Alert message sent 18/09/2018 07:57:00

Information sent on behalf of Thames Valley Police


Good Morning we have been advised that there has been some theft of lead from churches just over the borders.

Keeping your church

open and secure

If any building should operate an ‘open door’ policy, it’s a church.

Unfortunately, crime figures suggest that an open door to an empty

church is an invitation to less-than-welcome visitors. However, there

are things that you can do to protect your church and its contents

and still keep the church open to the community

 

At a recent conference looking at the

problem of theft from churches, one crime reduction officer said: “My advice would be to lock up everything.” Ecclesiastical endorses that advice, but adds the caveat,“except the front door”.

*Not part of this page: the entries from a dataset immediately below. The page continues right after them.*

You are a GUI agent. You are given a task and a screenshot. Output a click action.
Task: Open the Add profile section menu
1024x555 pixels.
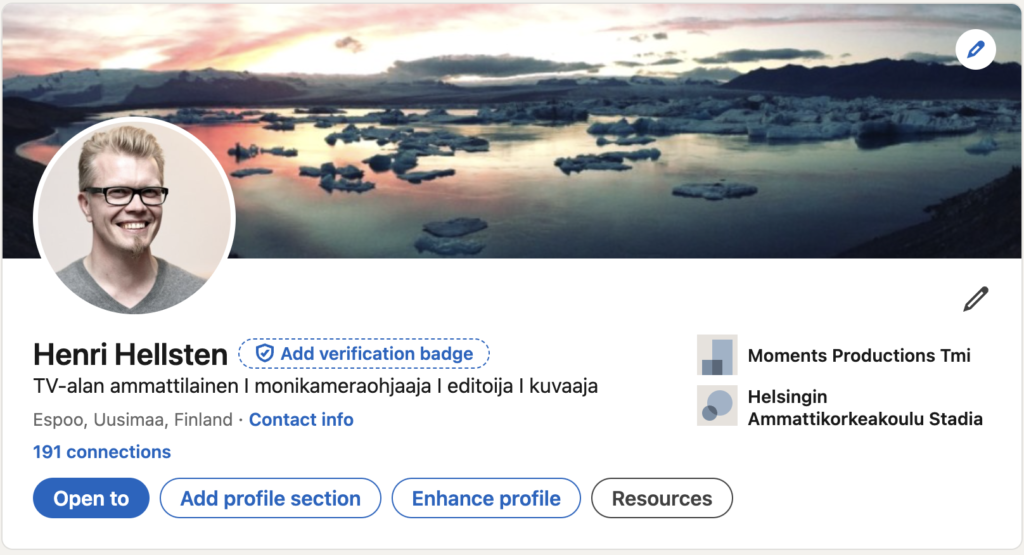pyautogui.click(x=270, y=498)
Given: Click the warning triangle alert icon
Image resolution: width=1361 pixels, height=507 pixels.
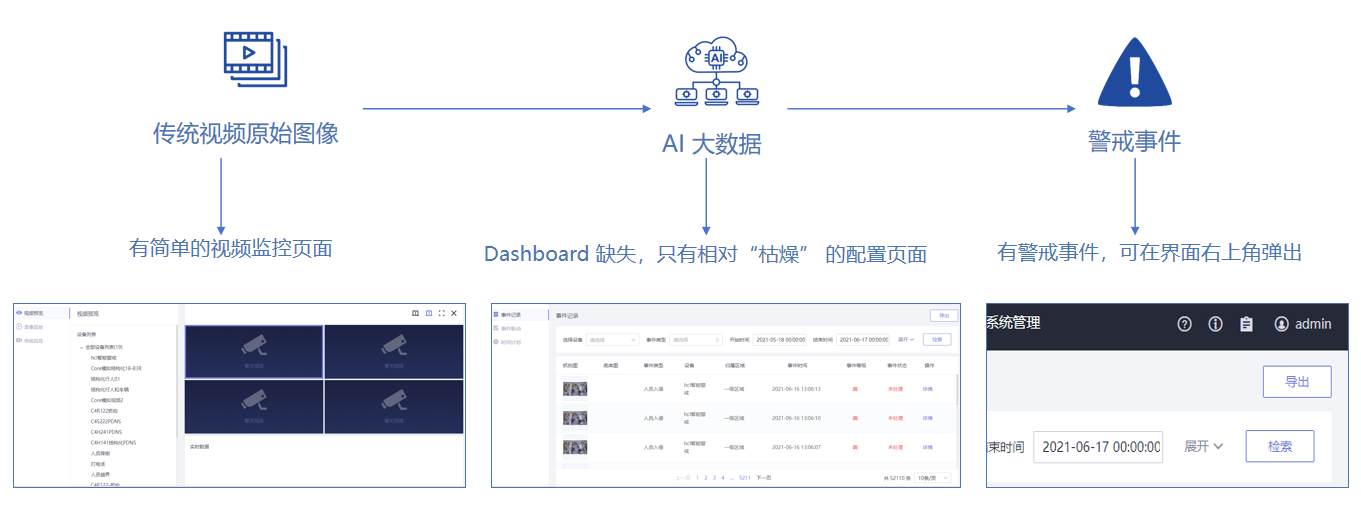Looking at the screenshot, I should point(1133,73).
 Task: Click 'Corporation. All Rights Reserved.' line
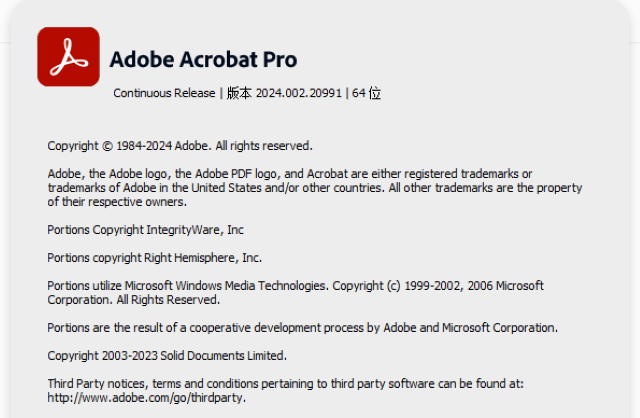(133, 300)
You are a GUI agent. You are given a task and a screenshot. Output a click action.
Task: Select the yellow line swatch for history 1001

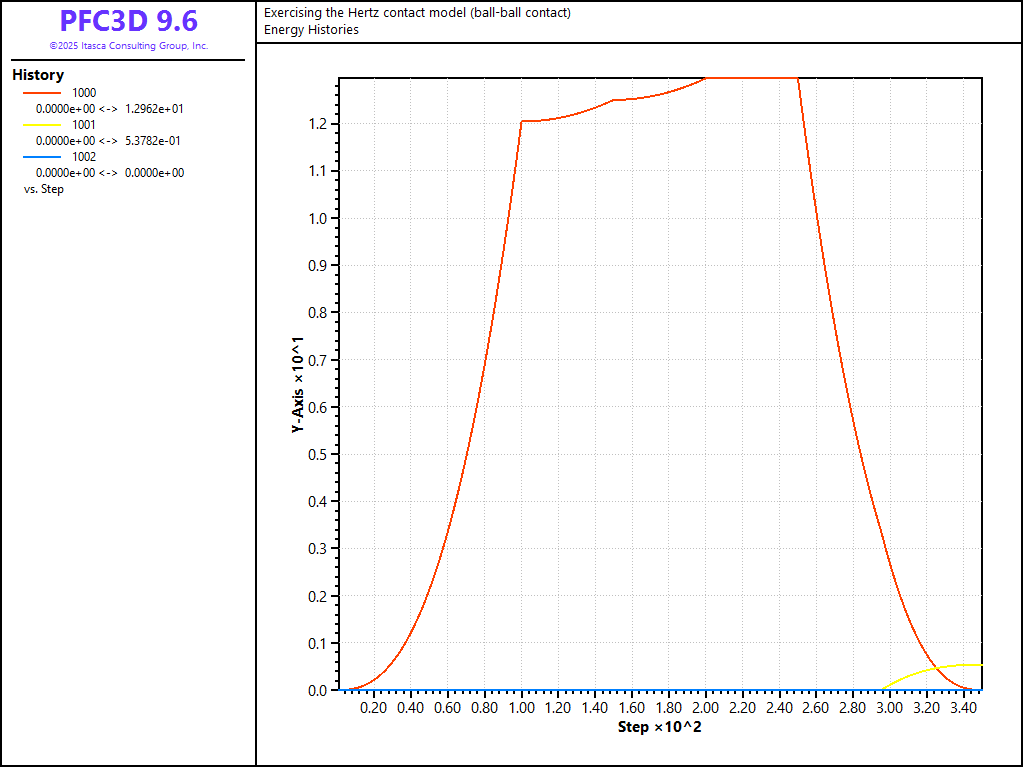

Keeping churches open outside of services of worship is a vital element in the link they

have with the community they serve. An open door enables people to find a quiet place to pray, it offers somewhere to sit and think, and it enables visitors to the area to enjoy any historical treasures you may have. A steady flow of legitimate visitors also helps deter those with criminal intent.

If you can, try to have someone on duty in the church at all times by having a rota of church sitters, or organise cleaning, grass cutting and other routine activities so that there is someone in the church or churchyard for as much of the time as possible. If that is not realistic, you may be able to achieve a compromise by organising set hours when volunteers are available,which can be displayed on the door.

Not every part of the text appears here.